After I got back from town today, and my daughter helped me unload the van – I was finally able to drive right up to the house! – we went around to check on her flowers. There are more irises and daffodils emerging along the old kitchen garden, and more tulips coming up among the nearby trees. We were able to spot more grape hyacinth coming up, too. I had mentioned the snow crocus flower buds I saw yesterday, so we checked those out, too.
Some of them have actually opened, since this morning! There were a few more I couldn’t get good pictures of, completely in water, but still managing.
After things being such a disaster with the tulips, irises and daffodils last year – the first growing season for all the corms and bulbs – we all thought for sure they were a loss. It just didn’t seem they would have managed to store enough energy in their bulbs to survive the winter, never mind spread. Yet that’s exactly what it looks like they’re doing.
My younger daughter is just beyond thrilled. These were her babies! :-D
Spring has been slow in coming this year, but there are finally things growing – and blooming!
Soon, there should be more. The beds in the old kitchen garden are thawed out enough that we can start planting some cool weather crops right now! We’ll have to go through the seeds for direct sowing, and see what we should start first. Some say to plant “as soon as the ground can be worked” while others say things like “plant a week before last frost date”.
But first, we need to prep the sun room some more, so we have space to lay out the plants that are too tall to fit in the growing shelves.
While doing my morning rounds today, I made a point of visiting the old kitchen garden. The girls had gone out to see the sprouting crocuses and tulips yesterday, and checked out the side of the old kitchen garden, where they had planted irises and daffodils. We have some of both coming up!
They took some scrap boards and lay them on the ground outside where the seedlings are, to make sure no one accidentally walks too close to the new sprigs.

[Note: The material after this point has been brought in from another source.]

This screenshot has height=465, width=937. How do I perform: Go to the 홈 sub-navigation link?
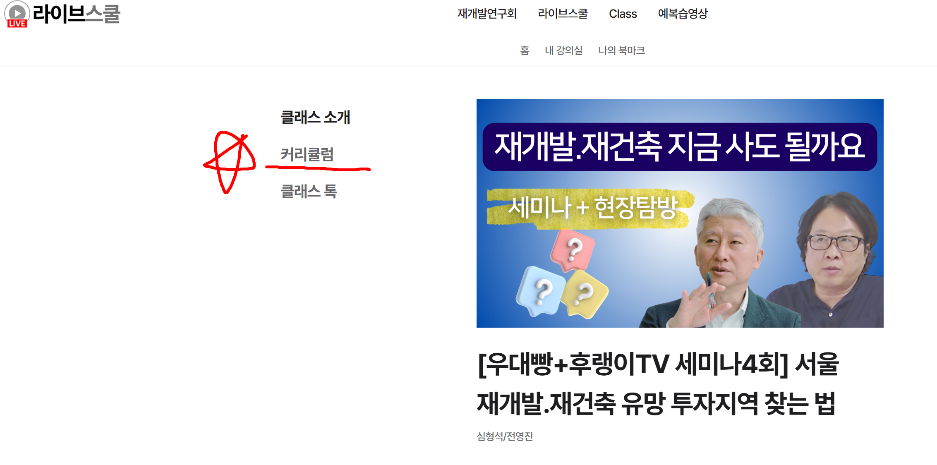[x=525, y=50]
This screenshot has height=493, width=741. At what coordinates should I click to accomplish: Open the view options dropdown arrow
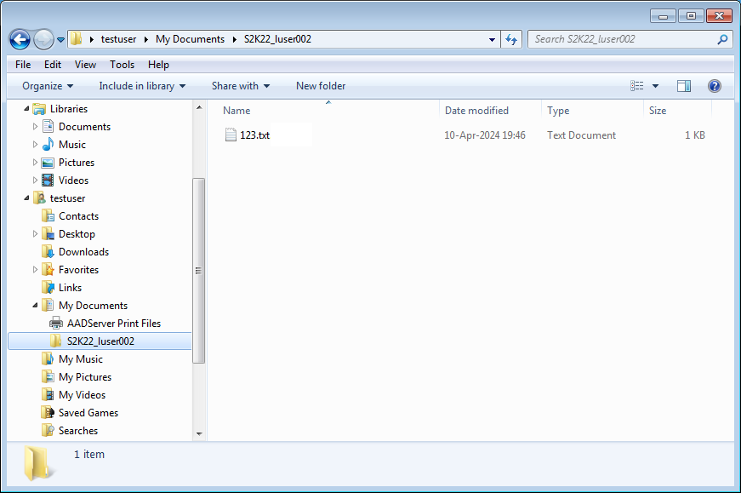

These had done so poorly last year, only partly due to the drought, so we’re really amazing to find they survived.
Also in the old kitchen garden, I checked the rhubarb. One patch is next to where the irises and daffodils are planted.
It looks like something has been eating them! Rhubarb leaves are toxic, but is that true of emerging leaf buds? I don’t know, but these have been chewed on.

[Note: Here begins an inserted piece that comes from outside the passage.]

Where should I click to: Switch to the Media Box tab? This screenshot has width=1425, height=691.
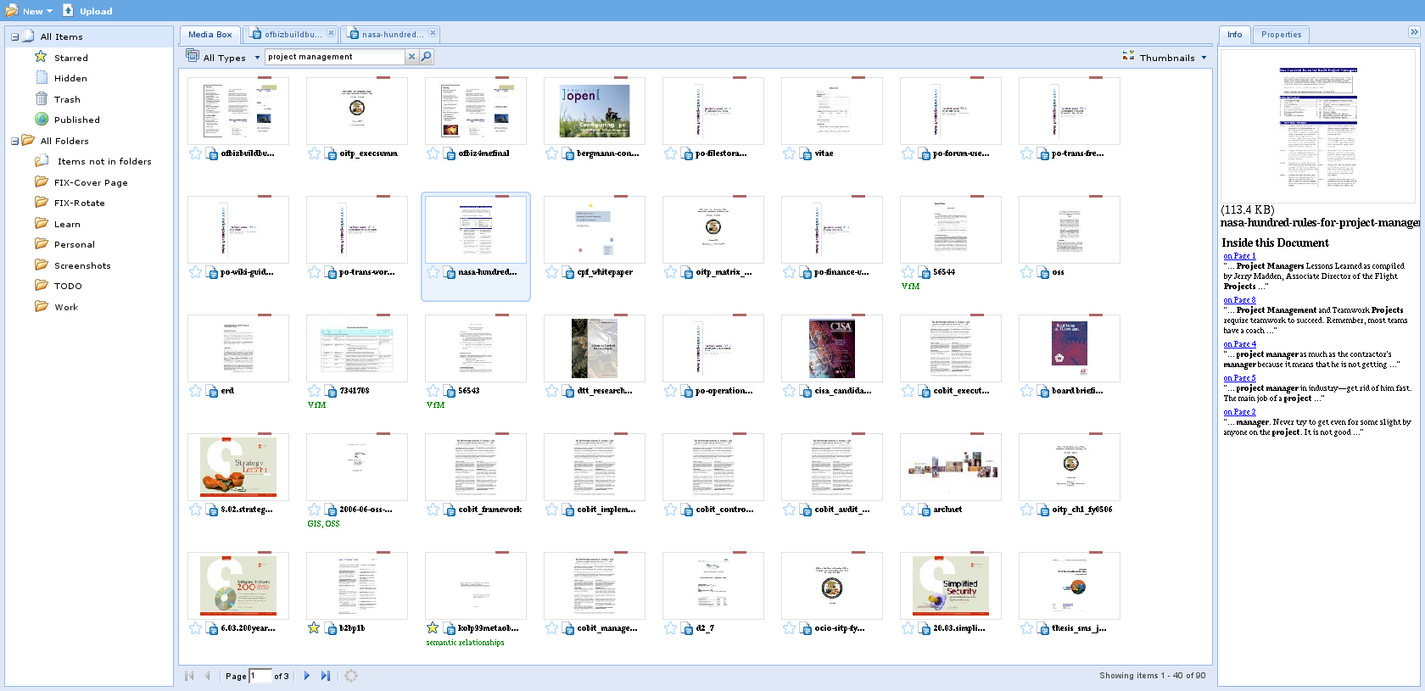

The other patch is on the opposite side of the garden.
I moved some snow to uncover the emerging rhubarb on the right. Some of the ones on the left were chewed on, too.
Very strange.
More snow had melted away in the area we planted grape hyacinth, so I checked there, too.
Yes! There are some grape hyacinths sprouting! I’m so excited about these. I just love grape hyacinths. :-)
More of the area the crocuses were planted is snow free, too, so I checked that out.
Some snow crocuses are actually showing flower buds! They’re barely out of the ground, yet, and already trying to bloom! Awesome!
Things are sprouting like crazy in the big aquarium greenhouse, too.
Just look at all those melons sprouting! Only the Halona melons are from purchased seed. The rest are seeds saved from grocery store melons.
The toilet paper tube pots were supposed to get one seed each, but I see an extra Halona melon seed snuck in. :-D
Only the watermelon and the Zucca melon, which is a type of birdhouse gourd, have not had any seeds germinating yet.
Meanwhile…
We now have a second Tennessee Dancing Gourd sprouting, and two types of hulless pumpkins. Last night, there was one Kakai in the back) and one Lady Godiva (in the foreground), but this morning, another Lady Godiva sprout exploded out of the soil.
I am so looking forward to seeing how these turn out!
We have just a few more things to start indoors, and that should be done soon.
If all goes well, we’ll be direct sowing into the garden in a few weeks, with cold hardy seeds that can be sown before last frost.